(Try it):
Please restate the data exactly, from the first line to the last.

Data excerpts START

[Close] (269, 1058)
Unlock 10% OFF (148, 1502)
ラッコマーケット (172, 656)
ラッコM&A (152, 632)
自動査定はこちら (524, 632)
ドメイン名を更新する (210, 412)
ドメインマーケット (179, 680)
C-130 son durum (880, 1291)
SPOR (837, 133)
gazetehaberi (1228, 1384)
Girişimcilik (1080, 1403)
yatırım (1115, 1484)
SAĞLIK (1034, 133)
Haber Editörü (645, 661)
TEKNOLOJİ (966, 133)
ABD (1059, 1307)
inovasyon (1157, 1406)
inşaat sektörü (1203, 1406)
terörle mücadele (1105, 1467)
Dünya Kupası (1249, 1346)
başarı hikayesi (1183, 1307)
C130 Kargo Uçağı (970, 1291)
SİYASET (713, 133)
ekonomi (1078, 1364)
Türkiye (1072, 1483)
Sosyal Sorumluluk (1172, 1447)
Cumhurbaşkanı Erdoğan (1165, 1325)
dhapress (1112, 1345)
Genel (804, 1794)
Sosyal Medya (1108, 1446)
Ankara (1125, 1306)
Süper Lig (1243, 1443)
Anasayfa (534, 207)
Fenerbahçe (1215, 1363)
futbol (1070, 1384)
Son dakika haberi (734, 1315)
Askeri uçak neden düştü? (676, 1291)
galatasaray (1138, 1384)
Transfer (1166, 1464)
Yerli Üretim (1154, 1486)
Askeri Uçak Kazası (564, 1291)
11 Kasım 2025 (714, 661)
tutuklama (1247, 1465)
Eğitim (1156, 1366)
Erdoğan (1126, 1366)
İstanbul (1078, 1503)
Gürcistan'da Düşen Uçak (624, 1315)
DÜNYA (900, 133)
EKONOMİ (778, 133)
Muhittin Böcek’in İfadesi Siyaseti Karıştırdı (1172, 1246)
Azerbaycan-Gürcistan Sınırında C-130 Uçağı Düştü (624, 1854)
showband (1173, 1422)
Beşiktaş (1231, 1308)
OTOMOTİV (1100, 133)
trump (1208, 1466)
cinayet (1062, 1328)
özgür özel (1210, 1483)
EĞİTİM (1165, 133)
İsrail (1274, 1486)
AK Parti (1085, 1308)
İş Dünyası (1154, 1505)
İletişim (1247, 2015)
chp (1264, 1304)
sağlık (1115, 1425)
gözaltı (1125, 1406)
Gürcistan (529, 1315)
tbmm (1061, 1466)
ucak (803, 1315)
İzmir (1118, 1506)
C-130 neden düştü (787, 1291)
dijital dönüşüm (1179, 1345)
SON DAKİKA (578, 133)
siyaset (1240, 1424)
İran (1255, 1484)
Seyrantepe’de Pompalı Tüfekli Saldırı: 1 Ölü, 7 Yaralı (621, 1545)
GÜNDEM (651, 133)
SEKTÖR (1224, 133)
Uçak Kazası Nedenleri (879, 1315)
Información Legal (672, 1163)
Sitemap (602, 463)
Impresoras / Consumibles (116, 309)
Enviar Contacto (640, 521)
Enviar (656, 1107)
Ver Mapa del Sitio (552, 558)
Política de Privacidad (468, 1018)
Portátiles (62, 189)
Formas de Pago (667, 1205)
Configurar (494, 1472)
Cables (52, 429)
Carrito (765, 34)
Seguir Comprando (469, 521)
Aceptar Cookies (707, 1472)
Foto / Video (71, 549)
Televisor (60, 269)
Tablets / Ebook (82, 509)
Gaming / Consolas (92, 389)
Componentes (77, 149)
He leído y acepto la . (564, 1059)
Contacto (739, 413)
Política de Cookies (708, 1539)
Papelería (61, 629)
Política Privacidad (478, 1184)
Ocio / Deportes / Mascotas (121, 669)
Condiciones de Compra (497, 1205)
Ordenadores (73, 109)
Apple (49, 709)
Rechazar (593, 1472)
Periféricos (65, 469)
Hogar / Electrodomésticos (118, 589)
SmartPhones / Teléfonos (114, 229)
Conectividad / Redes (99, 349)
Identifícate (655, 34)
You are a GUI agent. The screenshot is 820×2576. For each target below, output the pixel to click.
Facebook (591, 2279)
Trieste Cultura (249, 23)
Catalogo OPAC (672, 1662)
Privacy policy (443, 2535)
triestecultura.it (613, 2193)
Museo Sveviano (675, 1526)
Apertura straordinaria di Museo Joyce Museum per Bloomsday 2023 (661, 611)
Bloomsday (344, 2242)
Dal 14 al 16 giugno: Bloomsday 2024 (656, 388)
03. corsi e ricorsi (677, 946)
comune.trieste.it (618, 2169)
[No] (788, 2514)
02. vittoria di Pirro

Data excerpts END

(Your response):
[Close] (269, 1058)
Unlock 10% OFF (148, 1502)
ラッコマーケット (172, 656)
ラッコM&A (152, 632)
自動査定はこちら (524, 632)
ドメイン名を更新する (210, 412)
ドメインマーケット (179, 680)
C-130 son durum (880, 1291)
SPOR (837, 133)
gazetehaberi (1228, 1384)
Girişimcilik (1080, 1403)
yatırım (1115, 1484)
SAĞLIK (1034, 133)
Haber Editörü (645, 661)
TEKNOLOJİ (966, 133)
ABD (1059, 1307)
inovasyon (1157, 1406)
inşaat sektörü (1203, 1406)
terörle mücadele (1105, 1467)
Dünya Kupası (1249, 1346)
başarı hikayesi (1183, 1307)
C130 Kargo Uçağı (970, 1291)
SİYASET (713, 133)
ekonomi (1078, 1364)
Türkiye (1072, 1483)
Sosyal Sorumluluk (1172, 1447)
Cumhurbaşkanı Erdoğan (1165, 1325)
dhapress (1112, 1345)
Genel (804, 1794)
Sosyal Medya (1108, 1446)
Ankara (1125, 1306)
Süper Lig (1243, 1443)
Anasayfa (534, 207)
Fenerbahçe (1215, 1363)
futbol (1070, 1384)
Son dakika haberi (734, 1315)
Askeri uçak neden düştü? (676, 1291)
galatasaray (1138, 1384)
Transfer (1166, 1464)
Yerli Üretim (1154, 1486)
Askeri Uçak Kazası (564, 1291)
11 Kasım 2025 (714, 661)
tutuklama (1247, 1465)
Eğitim (1156, 1366)
Erdoğan (1126, 1366)
İstanbul (1078, 1503)
Gürcistan'da Düşen Uçak (624, 1315)
DÜNYA (900, 133)
EKONOMİ (778, 133)
Muhittin Böcek’in İfadesi Siyaseti Karıştırdı (1172, 1246)
Azerbaycan-Gürcistan Sınırında C-130 Uçağı Düştü (624, 1854)
showband (1173, 1422)
Beşiktaş (1231, 1308)
OTOMOTİV (1100, 133)
trump (1208, 1466)
cinayet (1062, 1328)
özgür özel (1210, 1483)
EĞİTİM (1165, 133)
İsrail (1274, 1486)
AK Parti (1085, 1308)
İş Dünyası (1154, 1505)
İletişim (1247, 2015)
chp (1264, 1304)
sağlık (1115, 1425)
gözaltı (1125, 1406)
Gürcistan (529, 1315)
tbmm (1061, 1466)
ucak (803, 1315)
İzmir (1118, 1506)
C-130 neden düştü (787, 1291)
dijital dönüşüm (1179, 1345)
SON DAKİKA (578, 133)
siyaset (1240, 1424)
İran (1255, 1484)
Seyrantepe’de Pompalı Tüfekli Saldırı: 1 Ölü, 7 Yaralı (621, 1545)
GÜNDEM (651, 133)
SEKTÖR (1224, 133)
Uçak Kazası Nedenleri (879, 1315)
Información Legal (672, 1163)
Sitemap (602, 463)
Impresoras / Consumibles (116, 309)
Enviar Contacto (640, 521)
Enviar (656, 1107)
Ver Mapa del Sitio (552, 558)
Política de Privacidad (468, 1018)
Portátiles (62, 189)
Formas de Pago (667, 1205)
Configurar (494, 1472)
Cables (52, 429)
Carrito (765, 34)
Seguir Comprando (469, 521)
Aceptar Cookies (707, 1472)
Foto / Video (71, 549)
Televisor (60, 269)
Tablets / Ebook (82, 509)
Gaming / Consolas (92, 389)
Componentes (77, 149)
He leído y acepto la . (564, 1059)
Contacto (739, 413)
Política de Cookies (708, 1539)
Papelería (61, 629)
Política Privacidad (478, 1184)
Ocio / Deportes / Mascotas (121, 669)
Condiciones de Compra (497, 1205)
Ordenadores (73, 109)
Apple (49, 709)
Rechazar (593, 1472)
Periféricos (65, 469)
Hogar / Electrodomésticos (118, 589)
SmartPhones / Teléfonos (114, 229)
Conectividad / Redes (99, 349)
Identifícate (655, 34)
You are a GUI agent. The screenshot is 820×2576. For each target below, output the pixel to click.
Facebook (591, 2279)
Trieste Cultura (249, 23)
Catalogo OPAC (672, 1662)
Privacy policy (443, 2535)
triestecultura.it (613, 2193)
Museo Sveviano (675, 1526)
Apertura straordinaria di Museo Joyce Museum per Bloomsday 2023 (661, 611)
Bloomsday (344, 2242)
Dal 14 al 16 giugno: Bloomsday 2024 (656, 388)
03. corsi e ricorsi (677, 946)
comune.trieste.it (618, 2169)
[No] (788, 2514)
02. vittoria di Pirro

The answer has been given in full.